In economics, a deadweight loss (also known as excess burden or allocative inefficiency) is a loss of economic efficiency that can occur when equilibrium for a good or service is not achieved or is not achievable. Causes of deadweight loss can include monopoly pricing (in the case of artificial scarcity), externalities, taxes or subsidies, and binding price ceilings or floors (including minimum wages). The term deadweight loss may also be referred to as the "excess burden" of monopoly or taxation.
For example, consider a market for nails where the cost of each nail is 10 cents and the demand will decrease linearly from a high demand for free nails to zero demand for nails at $1.10. In a perfectly competitive market, producers would have to charge a price of 10 cents and every customer whose marginal benefit exceeds 10 cents would have a nail. However, if there is one producer who has a monopoly on the product, then they will charge whatever price will yield the greatest profit. For this market, the producer would charge 60 cents and thus exclude every customer who had less than 60 cents of marginal benefit. The deadweight loss is then the economic benefit foregone by these customers due to the monopoly pricing.

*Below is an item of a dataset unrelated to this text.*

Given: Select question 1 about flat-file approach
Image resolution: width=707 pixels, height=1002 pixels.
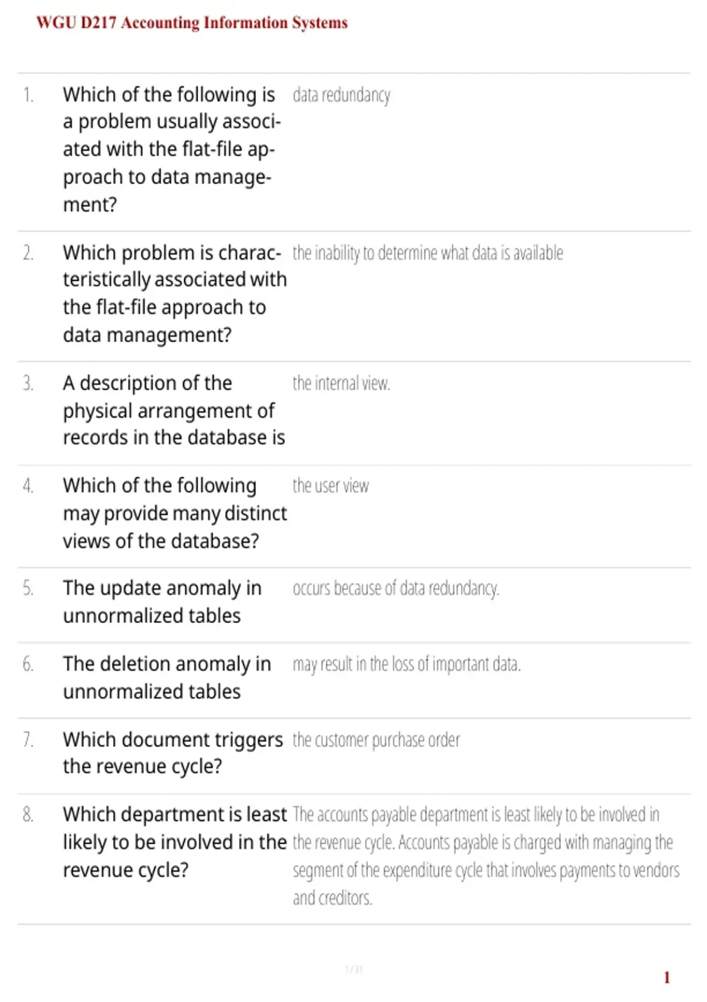Looking at the screenshot, I should pos(172,149).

Conversely, deadweight loss can also come from consumers buying a product even if it costs more than it benefits them. To describe this, let's use the same nail market, but instead it will be perfectly competitive, with the government giving a 3 cent subsidy to every nail produced. This 3 cent subsidy will push the market price of each nail down to 7 cents. Some consumers then buy nails even though the benefit to them is less than the real cost of 10 cents. This unneeded expense then creates the deadweight loss: resources are not being used efficiently.
If the price of a glass of wine is $3.00 and the price of a glass of beer is $3.00, a consumer might prefer to drink wine. If the government decides to levy a wine tax of $3.00 per glass, the consumer might prefer to drink beer. The excess burden of taxation is the loss of utility to the consumer for drinking beer instead of wine, since everything else remains unchanged.